To support researchers abroad who address such challenges, HHMI recently awarded $17.5 million to 42 outstanding scientists in 20 countries. Their research, which in diverse ways tackles the mysteries of the molecular and genetic mechanisms underlying infectious and parasitic disease, could have a great impact on public health around the world. It may lead, for example, to the identification of potential drug targets and the development of vaccines.
Among this distinguished group of HHMI international research scholars is Grant McFadden, a virologist at Canada's University of Western Ontario. His award will support the ongoing study of molecular mechanisms by which viruses disarm host immune systems and cross species barriers—such as when avian flu migrates from birds to infect humans.
Another grantee is Rajesh S. Gokhale, a dedicated young scientist who, despite attractive job offers in the United States, chose to return to his native India. Gokhale studies the "enzymatic crosstalk" by which Mycobacterium tuberculosis, which causes tuberculosis, modulates the proteins and lipids of its cell walls in response to varying environmental circumstances. The results of his work could help explain the subtle ways by which the pathogen generates different, and sometimes not-so-subtle, individual reactions.
A Swiss researcher, Gisou van der Goot, wants to better understand the mechanisms by which anthrax toxin manages to delay the onset of normal immune responses. Using a variety of biological, morphological, and biochemical techniques, including an RNAi screen, she analyzes the molecular systems that govern the delivery and presentation of the toxin and its enzymes in the cell.

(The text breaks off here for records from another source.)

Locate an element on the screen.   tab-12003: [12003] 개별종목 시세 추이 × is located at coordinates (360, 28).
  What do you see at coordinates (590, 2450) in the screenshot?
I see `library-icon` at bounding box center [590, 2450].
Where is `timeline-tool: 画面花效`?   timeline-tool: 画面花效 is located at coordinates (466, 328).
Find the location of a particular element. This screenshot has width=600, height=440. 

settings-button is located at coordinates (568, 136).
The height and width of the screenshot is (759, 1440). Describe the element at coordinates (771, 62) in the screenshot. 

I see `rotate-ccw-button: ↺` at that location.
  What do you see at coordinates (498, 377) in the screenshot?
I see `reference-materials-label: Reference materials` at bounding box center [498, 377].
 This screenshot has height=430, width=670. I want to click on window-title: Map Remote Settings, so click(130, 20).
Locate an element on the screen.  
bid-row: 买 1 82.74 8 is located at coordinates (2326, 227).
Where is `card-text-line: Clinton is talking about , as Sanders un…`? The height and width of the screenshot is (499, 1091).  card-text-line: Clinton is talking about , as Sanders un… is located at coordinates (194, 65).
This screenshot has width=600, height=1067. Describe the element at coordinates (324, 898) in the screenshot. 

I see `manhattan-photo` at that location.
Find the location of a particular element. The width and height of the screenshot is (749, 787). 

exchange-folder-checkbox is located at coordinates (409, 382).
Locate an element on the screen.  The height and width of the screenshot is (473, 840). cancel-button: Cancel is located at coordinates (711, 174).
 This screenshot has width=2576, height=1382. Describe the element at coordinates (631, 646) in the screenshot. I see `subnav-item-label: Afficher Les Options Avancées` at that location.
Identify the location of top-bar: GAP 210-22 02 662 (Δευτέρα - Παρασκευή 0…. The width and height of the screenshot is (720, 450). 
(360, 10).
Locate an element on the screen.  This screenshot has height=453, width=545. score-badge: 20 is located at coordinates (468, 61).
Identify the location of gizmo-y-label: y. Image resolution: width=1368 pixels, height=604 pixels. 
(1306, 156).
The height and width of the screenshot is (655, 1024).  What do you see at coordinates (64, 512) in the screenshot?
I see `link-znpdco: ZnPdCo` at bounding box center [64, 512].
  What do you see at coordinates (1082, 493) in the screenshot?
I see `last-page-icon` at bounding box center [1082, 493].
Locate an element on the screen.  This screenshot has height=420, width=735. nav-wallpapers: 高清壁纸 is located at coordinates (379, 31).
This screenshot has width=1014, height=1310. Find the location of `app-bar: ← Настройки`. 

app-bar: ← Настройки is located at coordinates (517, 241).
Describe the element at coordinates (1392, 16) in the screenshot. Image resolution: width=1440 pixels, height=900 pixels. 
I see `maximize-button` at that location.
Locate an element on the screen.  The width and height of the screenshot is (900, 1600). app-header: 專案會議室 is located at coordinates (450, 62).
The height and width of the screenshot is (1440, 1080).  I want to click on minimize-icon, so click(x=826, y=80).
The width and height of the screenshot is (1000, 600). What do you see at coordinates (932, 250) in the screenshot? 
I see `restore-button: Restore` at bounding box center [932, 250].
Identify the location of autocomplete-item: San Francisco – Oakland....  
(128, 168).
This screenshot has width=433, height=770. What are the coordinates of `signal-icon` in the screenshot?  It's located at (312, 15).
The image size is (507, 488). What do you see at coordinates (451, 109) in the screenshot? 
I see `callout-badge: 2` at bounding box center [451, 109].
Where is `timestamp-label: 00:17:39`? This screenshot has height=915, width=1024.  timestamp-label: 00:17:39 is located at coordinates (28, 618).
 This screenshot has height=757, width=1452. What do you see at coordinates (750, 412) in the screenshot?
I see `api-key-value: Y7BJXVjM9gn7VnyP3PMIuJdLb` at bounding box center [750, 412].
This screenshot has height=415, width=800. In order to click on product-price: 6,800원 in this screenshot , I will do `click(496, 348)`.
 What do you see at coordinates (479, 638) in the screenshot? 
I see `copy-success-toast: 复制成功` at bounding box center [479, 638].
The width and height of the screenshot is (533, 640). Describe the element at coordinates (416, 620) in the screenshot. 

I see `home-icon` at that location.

Nearly 500 scientists in 62 countries applied for the 5-year awards, from which HHMI selected its 42 winners. They hail from Argentina, Australia, Brazil, Canada, China, Denmark, France, Germany, Hungary, India, Israel, Mali, Mexico, Portugal, Russia, South Africa, Spain, Switzerland, Thailand, and Uruguay. Each researcher will receive $350,000 to $500,000 over 5 years.
Half of these awards are for first-time HHMI grant recipients, and the other 21 are current HHMI international research scholars. Since 1991, HHMI has awarded more than $100 million to support scientists in 32 countries.